(What you are asked to do) Set down, word for word, the items starting with the line containing "coordinates (149, 4)." and going on through the line containing "coordinates (226, 649).", both included.

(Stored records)
════

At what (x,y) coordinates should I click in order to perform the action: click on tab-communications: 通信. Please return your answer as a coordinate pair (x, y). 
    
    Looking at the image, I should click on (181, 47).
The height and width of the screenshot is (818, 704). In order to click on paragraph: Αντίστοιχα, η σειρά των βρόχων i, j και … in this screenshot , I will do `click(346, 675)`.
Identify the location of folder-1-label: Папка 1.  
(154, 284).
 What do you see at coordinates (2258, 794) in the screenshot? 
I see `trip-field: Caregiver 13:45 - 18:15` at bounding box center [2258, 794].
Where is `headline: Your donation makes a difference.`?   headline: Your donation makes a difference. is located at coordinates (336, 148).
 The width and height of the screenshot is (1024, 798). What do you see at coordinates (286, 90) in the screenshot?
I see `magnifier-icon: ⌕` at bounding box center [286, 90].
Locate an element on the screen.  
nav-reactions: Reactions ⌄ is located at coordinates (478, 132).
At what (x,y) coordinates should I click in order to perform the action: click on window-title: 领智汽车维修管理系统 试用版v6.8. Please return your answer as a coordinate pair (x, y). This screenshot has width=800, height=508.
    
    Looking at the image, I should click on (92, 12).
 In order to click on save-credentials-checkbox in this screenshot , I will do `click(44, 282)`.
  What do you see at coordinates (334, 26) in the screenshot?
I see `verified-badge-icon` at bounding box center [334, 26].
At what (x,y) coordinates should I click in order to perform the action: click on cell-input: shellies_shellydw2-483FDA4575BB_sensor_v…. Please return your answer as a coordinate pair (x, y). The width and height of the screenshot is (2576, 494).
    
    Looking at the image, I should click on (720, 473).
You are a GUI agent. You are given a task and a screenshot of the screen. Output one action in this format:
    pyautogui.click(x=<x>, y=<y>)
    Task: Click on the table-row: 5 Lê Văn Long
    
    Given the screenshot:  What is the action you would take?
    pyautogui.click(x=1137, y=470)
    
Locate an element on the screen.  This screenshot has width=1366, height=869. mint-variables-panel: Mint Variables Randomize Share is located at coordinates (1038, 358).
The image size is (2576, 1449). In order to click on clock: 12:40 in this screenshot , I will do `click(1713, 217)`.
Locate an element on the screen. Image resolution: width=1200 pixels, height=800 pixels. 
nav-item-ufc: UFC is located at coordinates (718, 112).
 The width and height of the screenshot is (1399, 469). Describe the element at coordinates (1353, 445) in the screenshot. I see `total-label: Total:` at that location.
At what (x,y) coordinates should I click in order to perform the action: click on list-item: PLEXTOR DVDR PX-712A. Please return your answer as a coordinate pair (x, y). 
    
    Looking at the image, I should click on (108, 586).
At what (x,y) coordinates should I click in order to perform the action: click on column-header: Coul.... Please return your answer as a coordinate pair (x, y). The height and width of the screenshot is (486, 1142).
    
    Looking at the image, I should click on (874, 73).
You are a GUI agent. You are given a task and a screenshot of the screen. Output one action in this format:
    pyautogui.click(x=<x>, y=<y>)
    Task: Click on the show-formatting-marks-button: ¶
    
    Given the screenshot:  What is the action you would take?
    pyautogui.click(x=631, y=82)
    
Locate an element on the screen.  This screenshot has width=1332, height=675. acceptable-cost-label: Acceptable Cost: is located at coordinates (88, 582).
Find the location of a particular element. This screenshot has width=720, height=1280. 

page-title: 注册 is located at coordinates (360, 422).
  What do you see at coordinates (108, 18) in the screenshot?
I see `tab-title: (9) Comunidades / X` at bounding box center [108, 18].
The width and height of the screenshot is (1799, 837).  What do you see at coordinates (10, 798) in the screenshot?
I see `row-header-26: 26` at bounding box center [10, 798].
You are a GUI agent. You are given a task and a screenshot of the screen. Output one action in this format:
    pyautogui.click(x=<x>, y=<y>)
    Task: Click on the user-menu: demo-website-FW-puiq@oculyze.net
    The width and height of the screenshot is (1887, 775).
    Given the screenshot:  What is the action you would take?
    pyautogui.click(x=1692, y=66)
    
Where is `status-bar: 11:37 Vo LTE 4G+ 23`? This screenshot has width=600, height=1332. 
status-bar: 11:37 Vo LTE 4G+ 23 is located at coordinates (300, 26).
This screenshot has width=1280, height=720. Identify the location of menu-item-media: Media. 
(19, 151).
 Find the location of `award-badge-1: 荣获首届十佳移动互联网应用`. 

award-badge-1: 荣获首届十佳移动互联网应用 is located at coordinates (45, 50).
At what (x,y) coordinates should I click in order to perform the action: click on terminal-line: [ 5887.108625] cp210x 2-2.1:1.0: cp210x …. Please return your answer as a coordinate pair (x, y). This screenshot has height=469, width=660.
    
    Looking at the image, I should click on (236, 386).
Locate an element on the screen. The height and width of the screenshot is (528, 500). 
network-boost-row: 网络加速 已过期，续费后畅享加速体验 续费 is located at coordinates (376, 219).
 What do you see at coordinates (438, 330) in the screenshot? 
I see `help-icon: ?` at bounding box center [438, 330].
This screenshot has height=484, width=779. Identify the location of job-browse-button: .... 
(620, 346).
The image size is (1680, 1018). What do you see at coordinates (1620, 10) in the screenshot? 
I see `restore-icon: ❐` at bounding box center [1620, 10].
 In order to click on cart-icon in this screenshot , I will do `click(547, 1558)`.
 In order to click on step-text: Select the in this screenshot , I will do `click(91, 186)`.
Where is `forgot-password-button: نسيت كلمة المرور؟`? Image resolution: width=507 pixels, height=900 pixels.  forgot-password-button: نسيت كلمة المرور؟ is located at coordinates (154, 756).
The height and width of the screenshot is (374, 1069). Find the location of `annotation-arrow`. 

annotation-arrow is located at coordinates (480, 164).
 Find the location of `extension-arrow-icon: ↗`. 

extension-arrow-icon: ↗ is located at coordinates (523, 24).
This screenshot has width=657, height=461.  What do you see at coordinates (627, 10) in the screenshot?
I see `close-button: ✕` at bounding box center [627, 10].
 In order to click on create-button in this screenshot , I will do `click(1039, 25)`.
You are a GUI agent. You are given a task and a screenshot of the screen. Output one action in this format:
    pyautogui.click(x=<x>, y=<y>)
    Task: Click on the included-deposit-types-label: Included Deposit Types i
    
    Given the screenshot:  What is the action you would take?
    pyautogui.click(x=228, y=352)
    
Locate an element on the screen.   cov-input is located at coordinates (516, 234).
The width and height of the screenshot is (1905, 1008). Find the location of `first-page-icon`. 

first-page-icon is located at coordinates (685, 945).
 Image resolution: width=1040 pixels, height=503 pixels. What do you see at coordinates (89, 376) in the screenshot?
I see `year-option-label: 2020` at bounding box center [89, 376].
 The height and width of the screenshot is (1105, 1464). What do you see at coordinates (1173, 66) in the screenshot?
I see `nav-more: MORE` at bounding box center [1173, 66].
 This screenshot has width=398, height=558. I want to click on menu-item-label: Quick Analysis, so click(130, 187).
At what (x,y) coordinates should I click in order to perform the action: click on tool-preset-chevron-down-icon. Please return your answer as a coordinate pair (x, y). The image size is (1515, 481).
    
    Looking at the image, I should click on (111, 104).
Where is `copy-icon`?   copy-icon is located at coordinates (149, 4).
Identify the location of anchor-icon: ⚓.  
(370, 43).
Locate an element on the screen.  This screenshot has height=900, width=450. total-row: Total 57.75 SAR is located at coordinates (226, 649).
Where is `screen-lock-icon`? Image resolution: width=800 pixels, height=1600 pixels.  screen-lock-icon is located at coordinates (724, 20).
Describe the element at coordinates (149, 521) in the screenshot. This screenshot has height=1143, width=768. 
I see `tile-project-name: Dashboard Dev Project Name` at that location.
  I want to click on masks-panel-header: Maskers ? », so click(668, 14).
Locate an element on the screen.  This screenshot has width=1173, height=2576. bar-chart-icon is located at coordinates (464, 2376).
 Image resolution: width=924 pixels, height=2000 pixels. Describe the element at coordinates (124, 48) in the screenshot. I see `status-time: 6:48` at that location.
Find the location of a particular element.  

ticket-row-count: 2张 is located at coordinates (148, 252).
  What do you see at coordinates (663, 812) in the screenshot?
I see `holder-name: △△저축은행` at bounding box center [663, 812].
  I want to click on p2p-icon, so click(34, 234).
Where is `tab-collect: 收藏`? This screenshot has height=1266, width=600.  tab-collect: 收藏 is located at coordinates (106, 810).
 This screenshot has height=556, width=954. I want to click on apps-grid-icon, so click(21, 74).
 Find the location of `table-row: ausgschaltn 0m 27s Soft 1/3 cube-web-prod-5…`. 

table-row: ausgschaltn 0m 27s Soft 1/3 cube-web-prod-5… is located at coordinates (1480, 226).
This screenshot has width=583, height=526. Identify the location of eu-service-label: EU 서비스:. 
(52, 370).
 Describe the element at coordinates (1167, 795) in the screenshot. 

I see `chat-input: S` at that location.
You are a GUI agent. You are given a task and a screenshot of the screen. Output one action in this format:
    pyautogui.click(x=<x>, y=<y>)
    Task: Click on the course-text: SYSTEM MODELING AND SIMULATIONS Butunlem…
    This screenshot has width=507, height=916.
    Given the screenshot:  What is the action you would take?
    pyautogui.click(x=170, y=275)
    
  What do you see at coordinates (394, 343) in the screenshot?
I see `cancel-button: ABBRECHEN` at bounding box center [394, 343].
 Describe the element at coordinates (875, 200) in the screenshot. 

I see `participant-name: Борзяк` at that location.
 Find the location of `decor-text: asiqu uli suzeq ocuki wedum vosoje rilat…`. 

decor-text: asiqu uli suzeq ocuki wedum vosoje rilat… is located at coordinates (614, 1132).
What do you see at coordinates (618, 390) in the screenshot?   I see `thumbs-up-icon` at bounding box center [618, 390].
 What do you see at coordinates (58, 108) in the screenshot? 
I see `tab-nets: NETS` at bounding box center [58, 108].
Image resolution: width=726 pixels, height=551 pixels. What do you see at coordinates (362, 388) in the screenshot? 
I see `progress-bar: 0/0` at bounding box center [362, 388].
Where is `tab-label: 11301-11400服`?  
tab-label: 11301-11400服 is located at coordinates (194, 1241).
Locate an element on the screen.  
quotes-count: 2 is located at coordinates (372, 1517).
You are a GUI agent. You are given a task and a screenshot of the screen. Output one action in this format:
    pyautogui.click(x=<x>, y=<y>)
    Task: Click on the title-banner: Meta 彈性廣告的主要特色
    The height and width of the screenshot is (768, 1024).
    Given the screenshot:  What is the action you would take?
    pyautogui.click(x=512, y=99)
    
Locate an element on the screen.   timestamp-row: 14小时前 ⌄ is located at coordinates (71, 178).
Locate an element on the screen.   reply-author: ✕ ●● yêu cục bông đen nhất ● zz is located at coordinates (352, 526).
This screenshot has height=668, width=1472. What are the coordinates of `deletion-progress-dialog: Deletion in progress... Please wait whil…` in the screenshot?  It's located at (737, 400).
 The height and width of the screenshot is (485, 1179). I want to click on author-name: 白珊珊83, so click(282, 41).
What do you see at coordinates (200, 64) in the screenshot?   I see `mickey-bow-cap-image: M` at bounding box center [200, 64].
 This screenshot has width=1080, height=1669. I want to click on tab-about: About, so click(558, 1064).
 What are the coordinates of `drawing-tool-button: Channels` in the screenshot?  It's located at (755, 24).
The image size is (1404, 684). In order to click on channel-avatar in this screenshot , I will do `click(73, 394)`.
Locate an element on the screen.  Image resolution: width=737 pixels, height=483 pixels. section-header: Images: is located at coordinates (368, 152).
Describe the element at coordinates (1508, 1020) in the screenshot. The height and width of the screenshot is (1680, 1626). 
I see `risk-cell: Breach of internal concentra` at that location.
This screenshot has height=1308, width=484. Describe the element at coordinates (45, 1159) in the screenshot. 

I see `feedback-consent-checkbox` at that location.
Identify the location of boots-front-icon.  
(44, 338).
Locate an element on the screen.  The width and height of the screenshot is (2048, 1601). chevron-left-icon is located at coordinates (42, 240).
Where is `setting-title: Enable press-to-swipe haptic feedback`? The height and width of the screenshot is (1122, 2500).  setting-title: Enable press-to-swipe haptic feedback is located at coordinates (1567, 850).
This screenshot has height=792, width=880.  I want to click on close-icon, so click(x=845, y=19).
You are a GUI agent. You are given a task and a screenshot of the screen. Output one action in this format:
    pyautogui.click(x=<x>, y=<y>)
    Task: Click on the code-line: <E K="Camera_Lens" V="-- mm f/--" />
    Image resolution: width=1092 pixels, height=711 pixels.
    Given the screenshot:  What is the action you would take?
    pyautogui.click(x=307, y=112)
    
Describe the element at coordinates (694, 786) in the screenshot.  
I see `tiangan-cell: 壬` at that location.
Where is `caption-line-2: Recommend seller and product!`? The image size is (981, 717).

════

(Result for this task)
Where is `copy-icon`?   copy-icon is located at coordinates (149, 4).
Identify the location of anchor-icon: ⚓.  
(370, 43).
Locate an element on the screen.  This screenshot has height=900, width=450. total-row: Total 57.75 SAR is located at coordinates (226, 649).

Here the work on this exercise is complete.